* **YOUR ASSIGNMENT**: Which lines in the listing below contain the string "pyautogui"? Copy each of them in full.

[Saved entries]
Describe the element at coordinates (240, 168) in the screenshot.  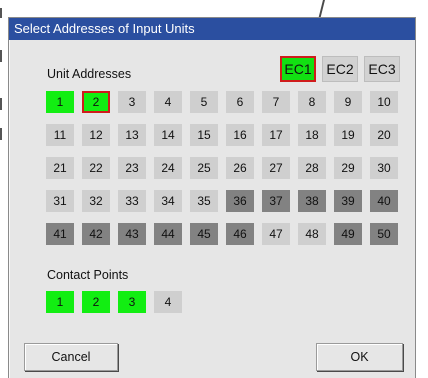
I see `unit-address-cell: 26` at that location.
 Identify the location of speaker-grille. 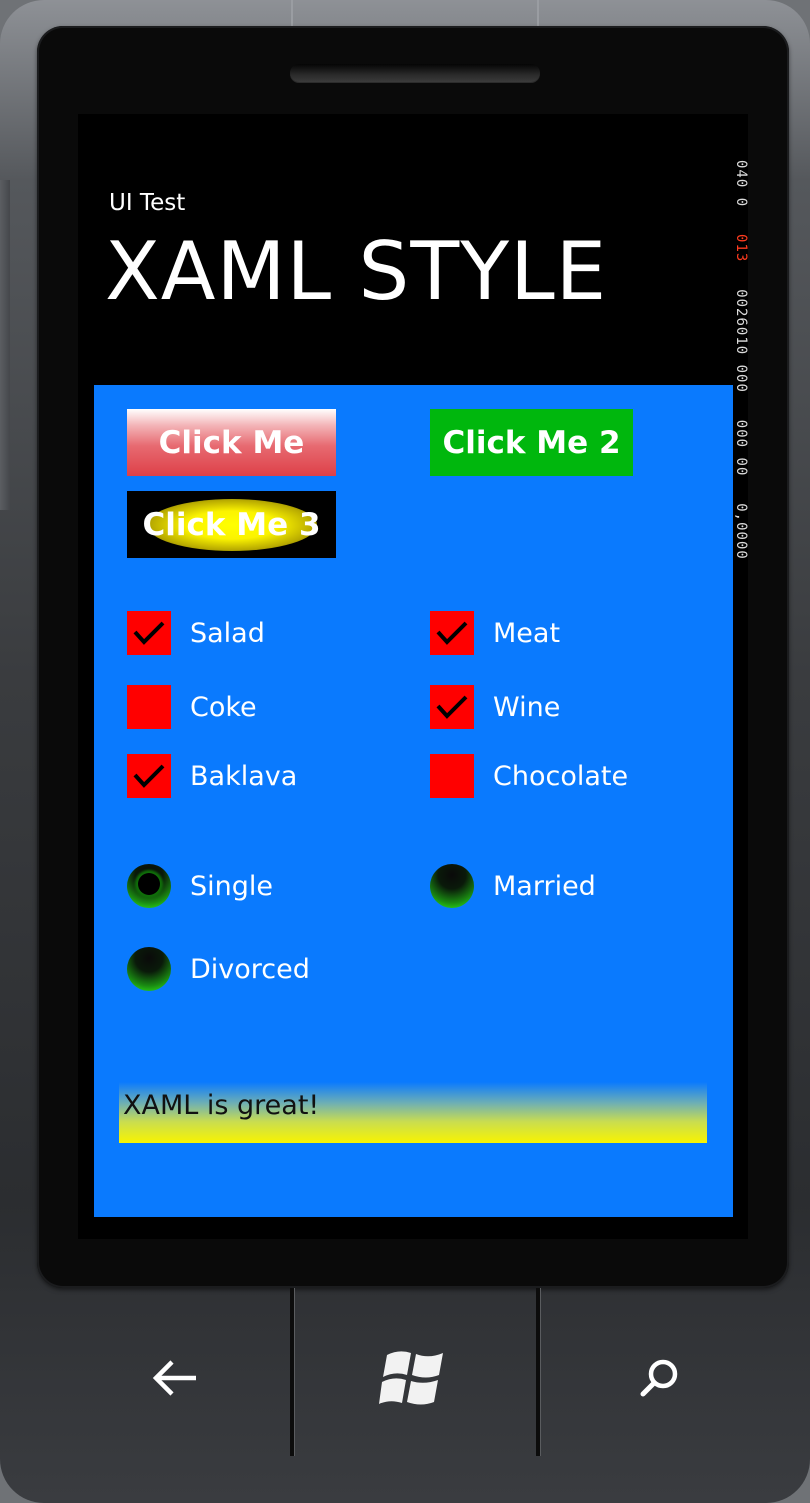
(415, 73).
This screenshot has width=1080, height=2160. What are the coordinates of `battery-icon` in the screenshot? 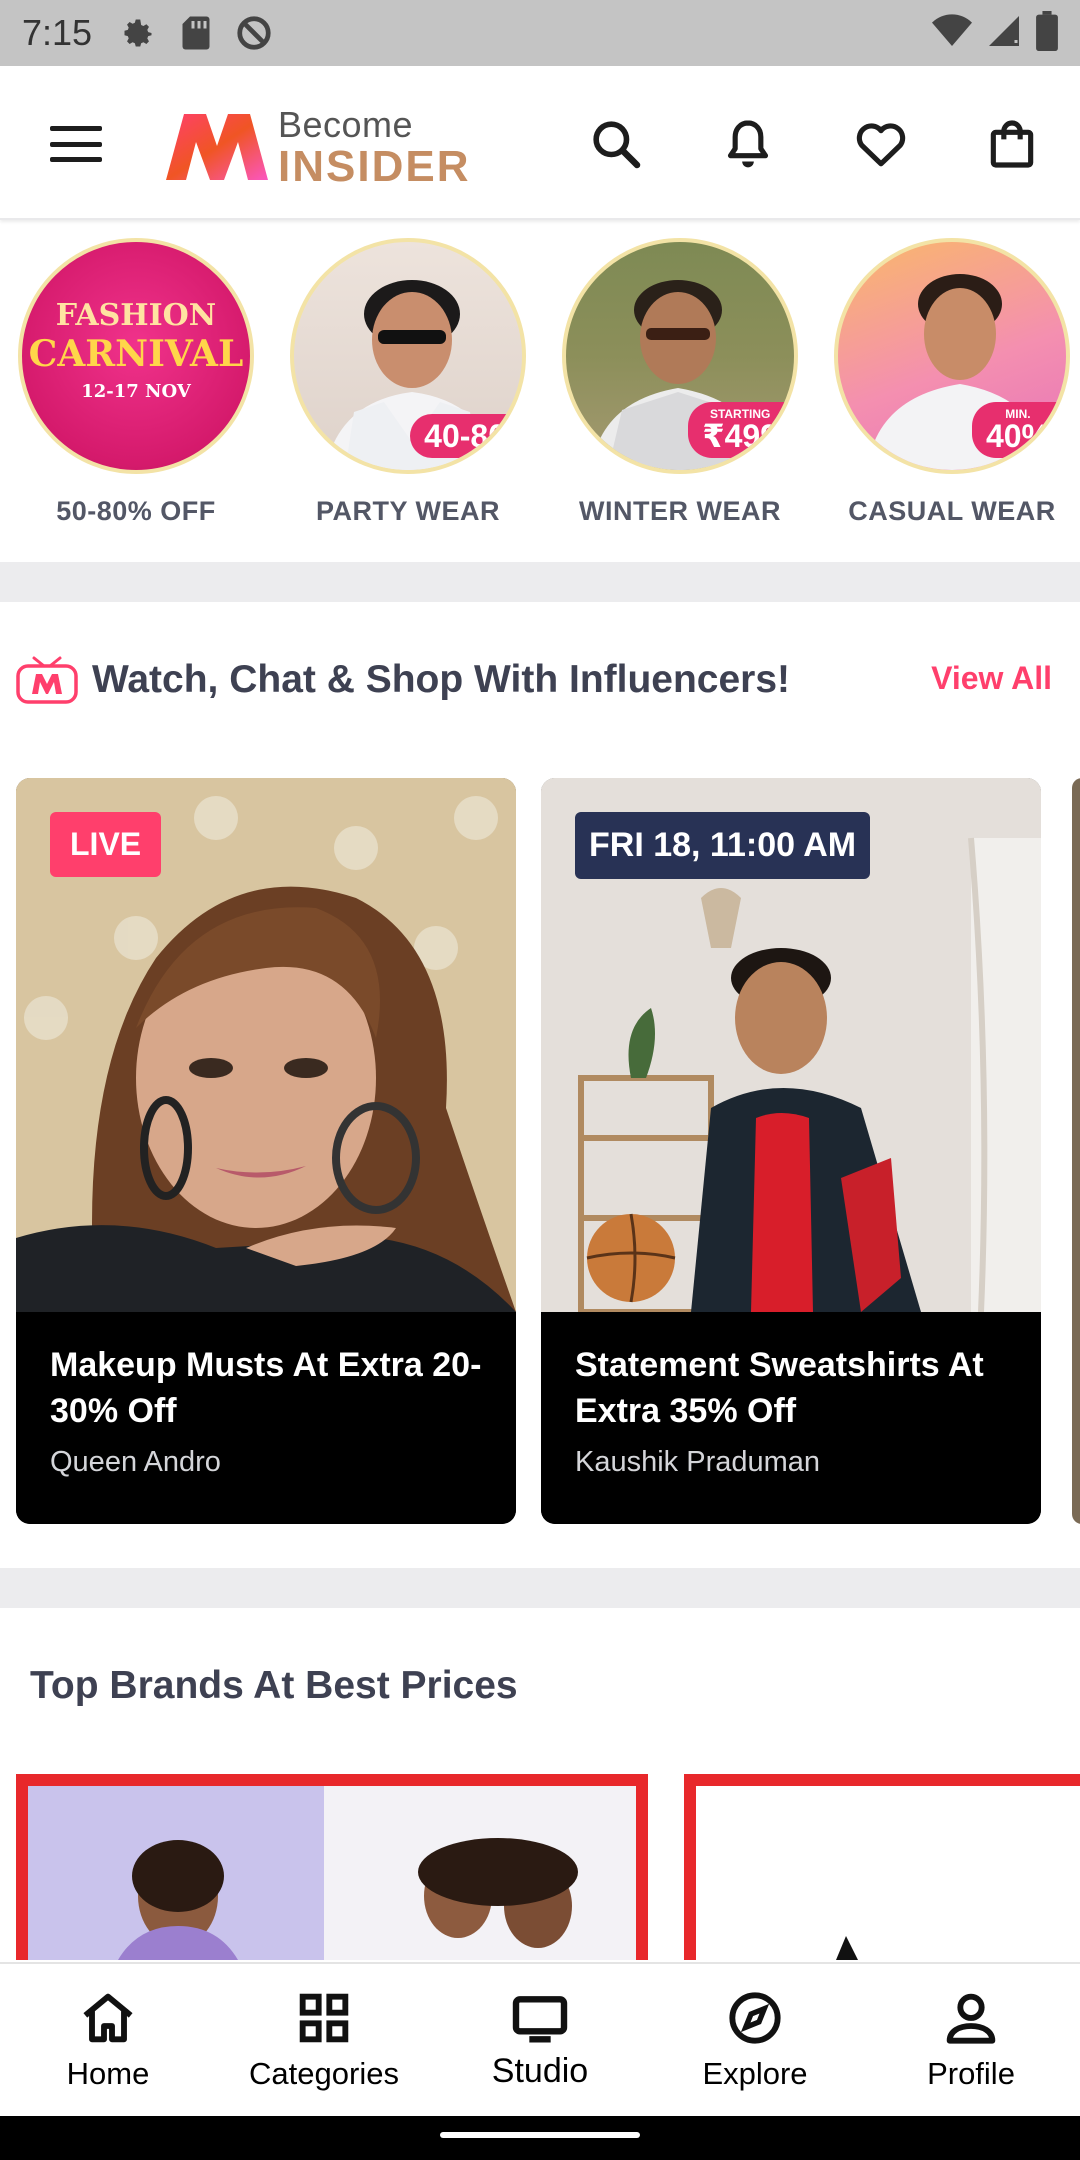 It's located at (1047, 33).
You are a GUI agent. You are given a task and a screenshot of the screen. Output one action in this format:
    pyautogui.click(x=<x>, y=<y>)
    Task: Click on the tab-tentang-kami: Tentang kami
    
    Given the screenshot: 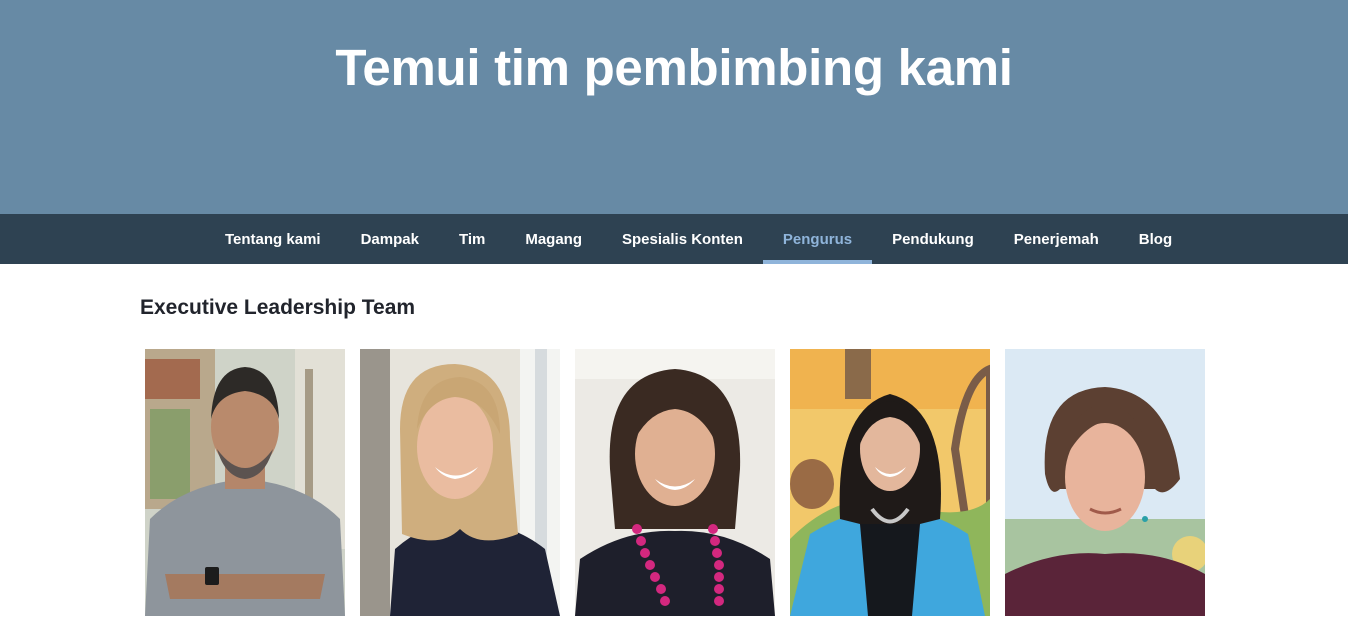 What is the action you would take?
    pyautogui.click(x=273, y=239)
    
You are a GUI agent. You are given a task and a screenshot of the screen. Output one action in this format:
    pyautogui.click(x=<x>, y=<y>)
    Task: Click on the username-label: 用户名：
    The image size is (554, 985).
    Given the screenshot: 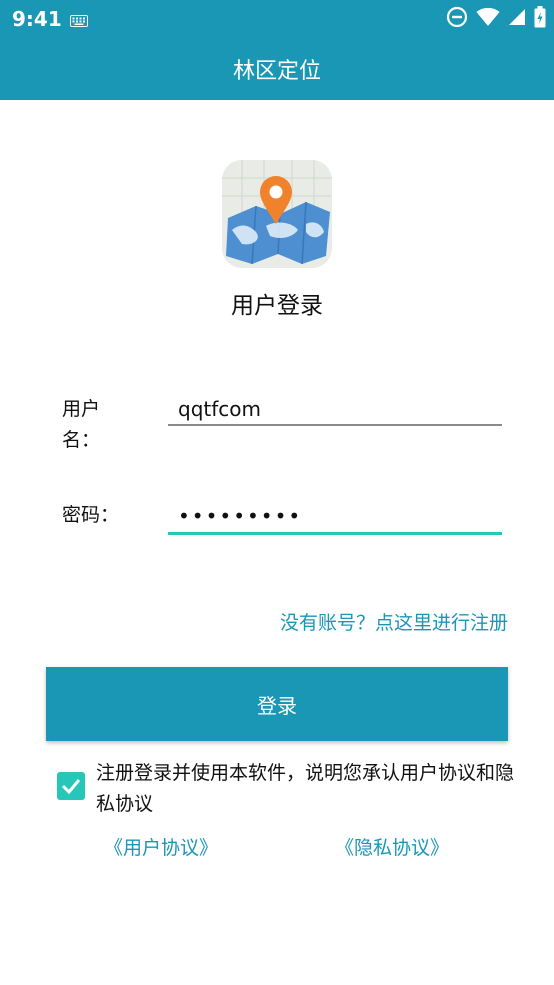 What is the action you would take?
    pyautogui.click(x=82, y=424)
    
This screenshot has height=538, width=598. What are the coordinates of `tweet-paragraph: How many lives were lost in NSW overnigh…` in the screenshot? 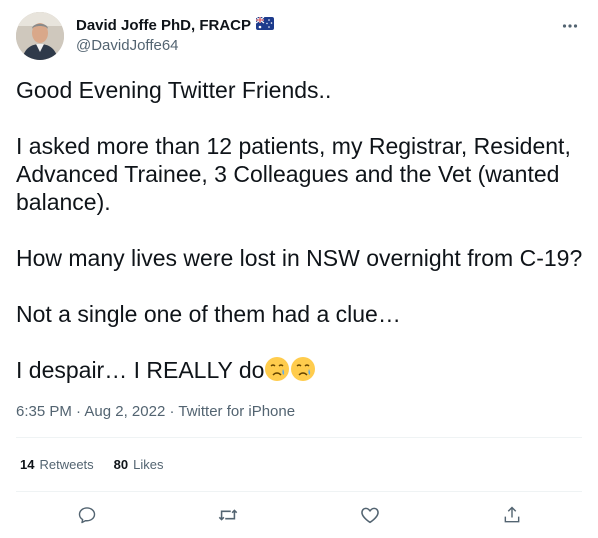 It's located at (300, 258).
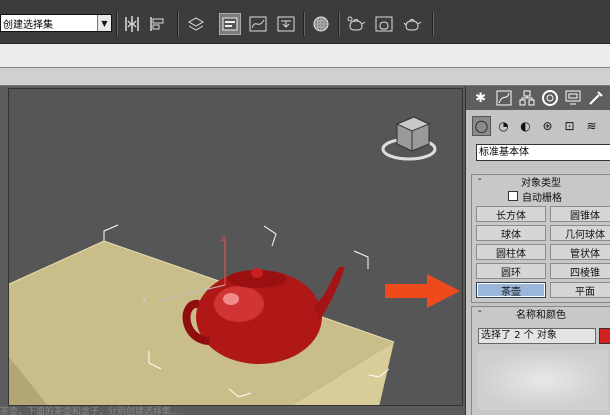 The width and height of the screenshot is (610, 415). I want to click on main-toolbar: 创建选择集 ▼, so click(305, 22).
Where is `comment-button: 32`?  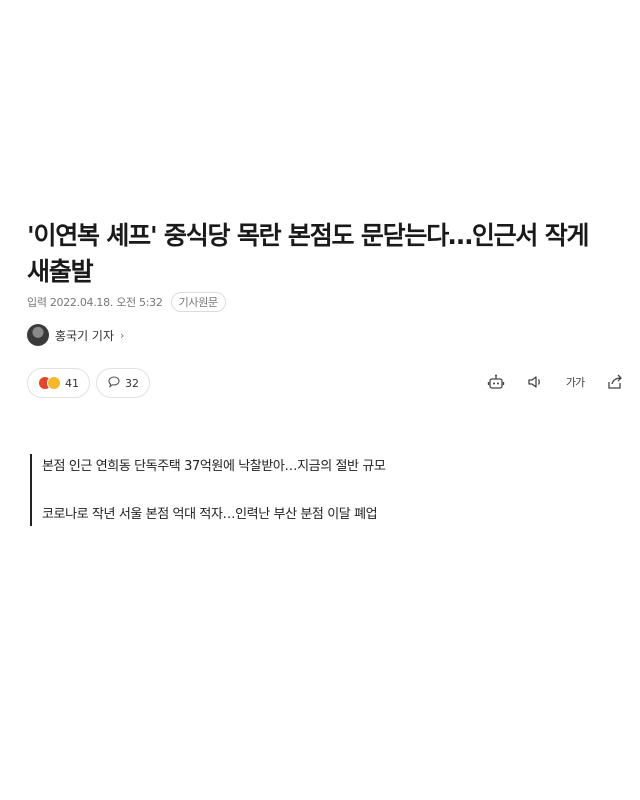
comment-button: 32 is located at coordinates (123, 383).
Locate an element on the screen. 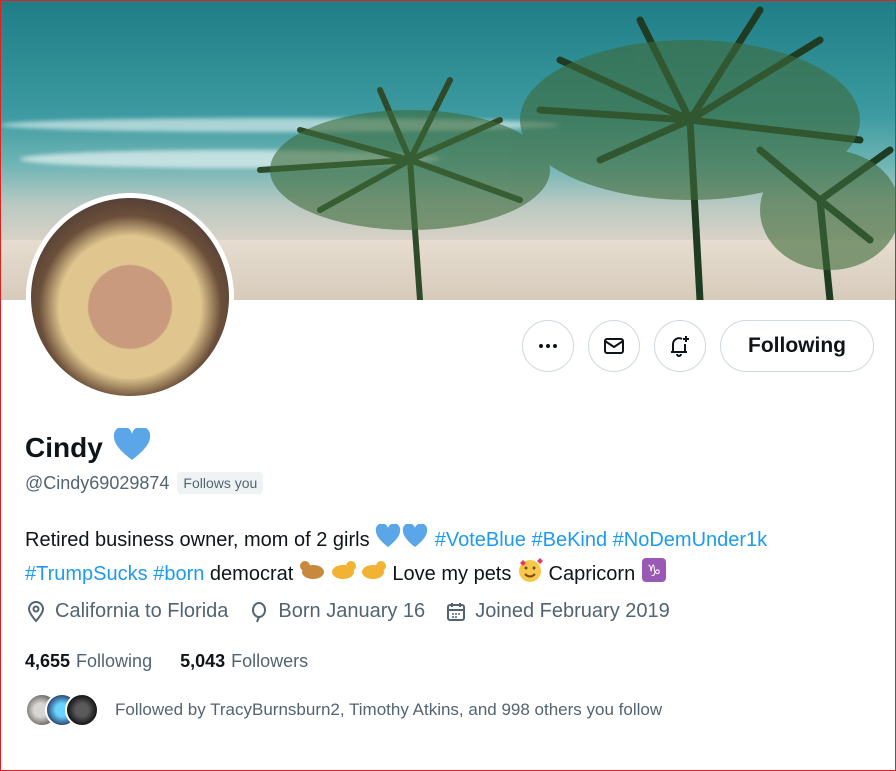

* **ANSWER BOX**:
    pyautogui.click(x=<x>, y=<y>)
    pyautogui.click(x=273, y=239)
    pyautogui.click(x=<x>, y=<y>)
    pyautogui.click(x=82, y=424)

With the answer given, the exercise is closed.